[RECORDS FOR THIS TASK — start]

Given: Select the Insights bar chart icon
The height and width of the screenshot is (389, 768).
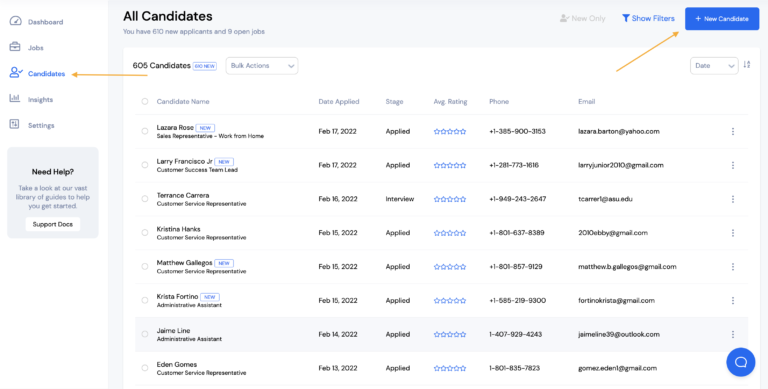Looking at the screenshot, I should (15, 98).
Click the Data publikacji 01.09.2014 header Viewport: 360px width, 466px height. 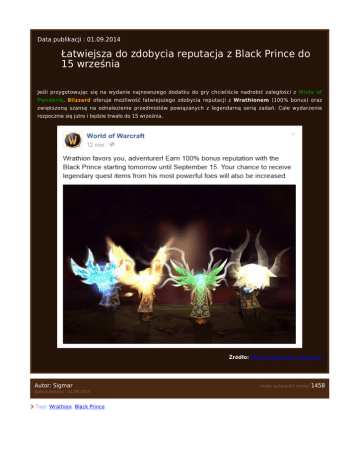[x=79, y=39]
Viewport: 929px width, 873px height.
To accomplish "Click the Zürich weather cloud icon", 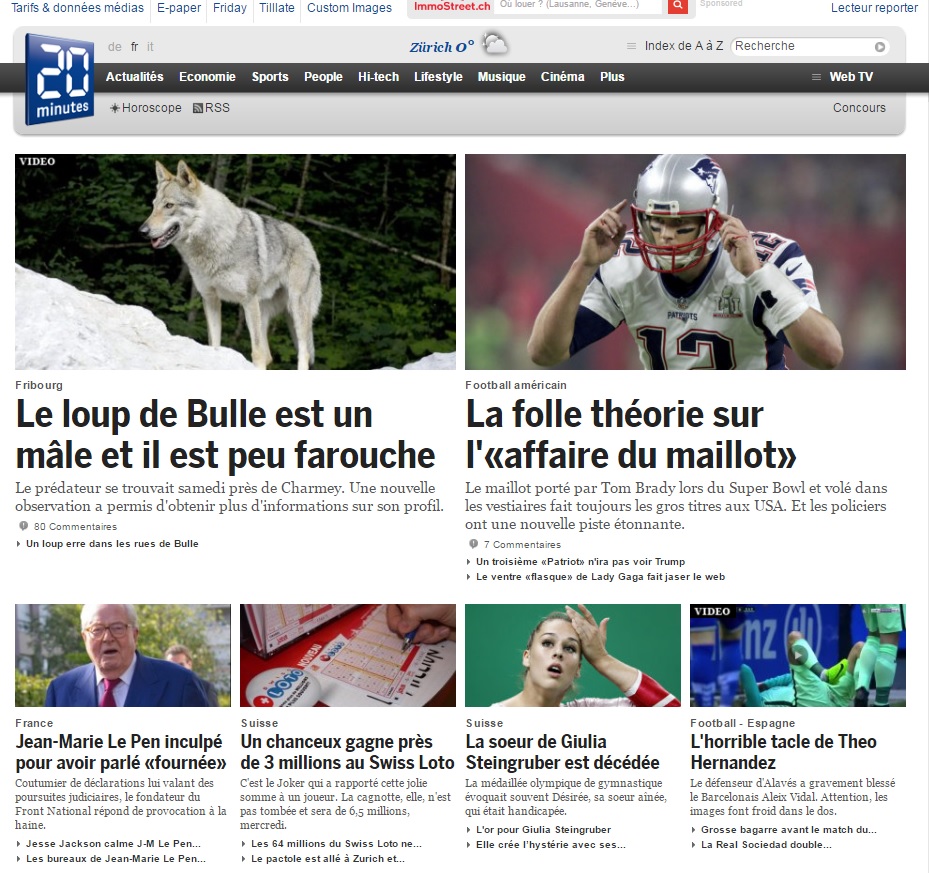I will click(x=494, y=44).
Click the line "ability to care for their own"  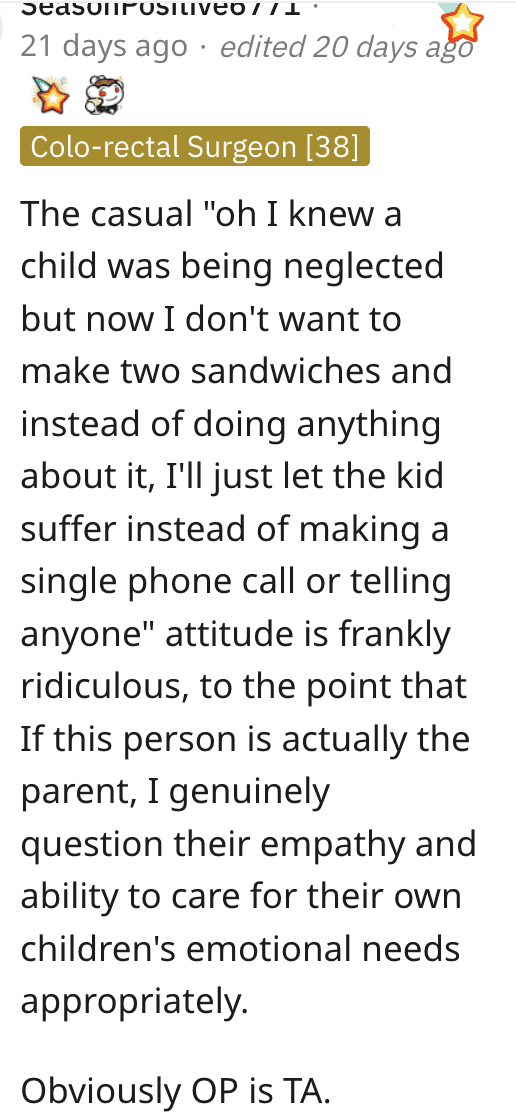(x=241, y=897)
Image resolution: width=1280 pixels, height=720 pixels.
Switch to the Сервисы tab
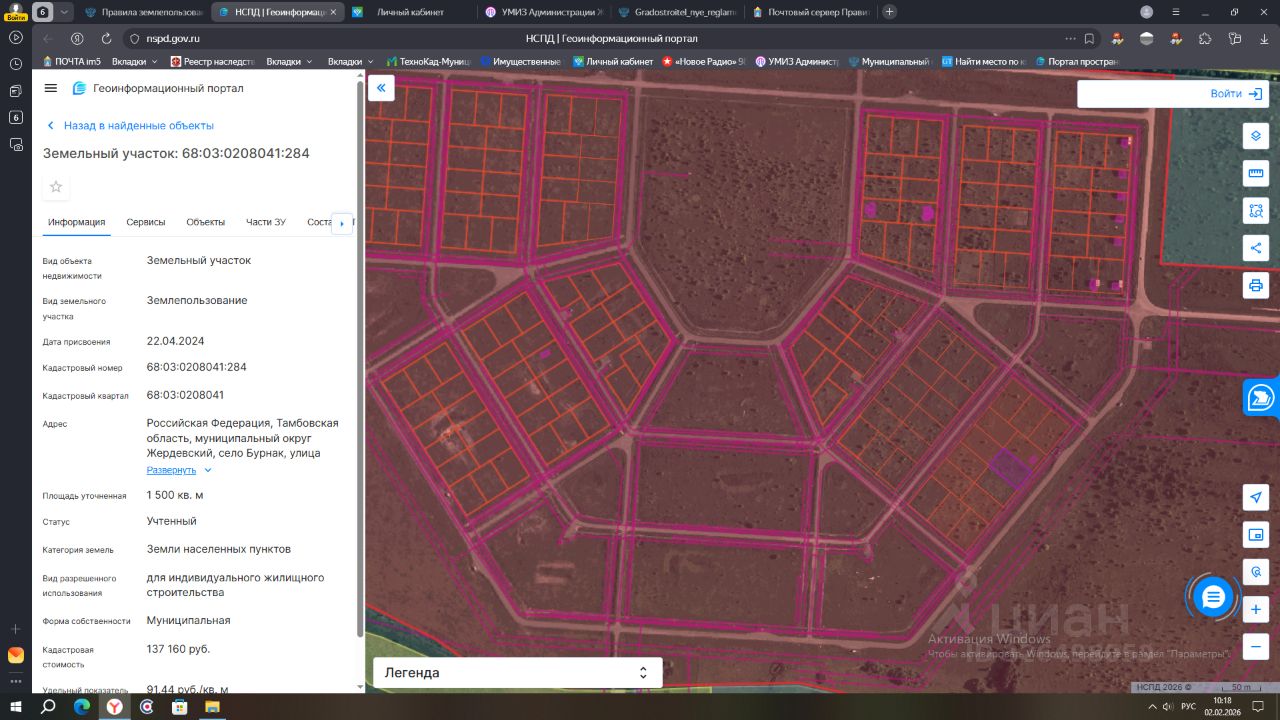(146, 222)

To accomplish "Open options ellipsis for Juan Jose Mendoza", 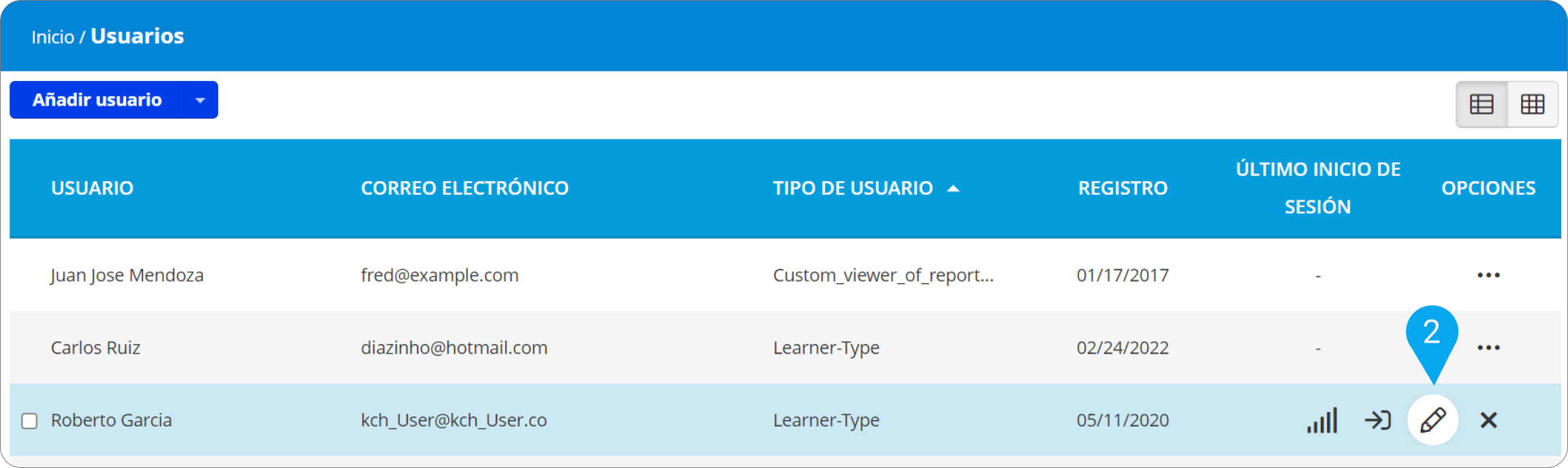I will pyautogui.click(x=1488, y=275).
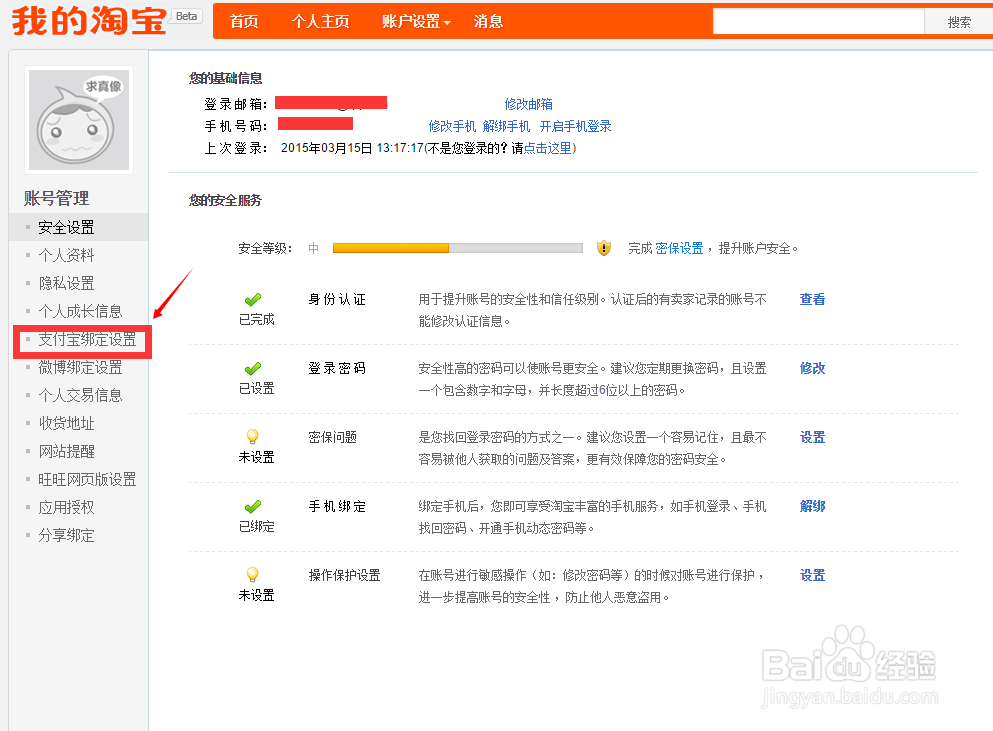
Task: Click 解绑 to unbind the phone
Action: pyautogui.click(x=811, y=506)
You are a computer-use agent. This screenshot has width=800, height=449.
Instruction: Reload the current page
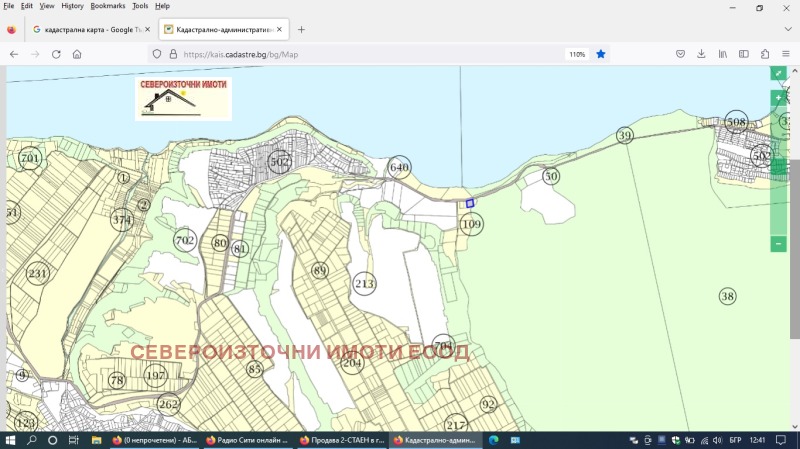point(56,54)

[RECORDS FOR THIS TASK — finish]

* **EXERCISE DESCRIPTION**:
Your answer should hold only the lines from the line with "You are a computer-use" through the closing line of the records, restated exactly and free of pictures.

* **RESPONSE FOR THIS EXERCISE**:
You are a computer-use agent. This screenshot has width=800, height=449.
Instruction: Reload the current page
point(56,54)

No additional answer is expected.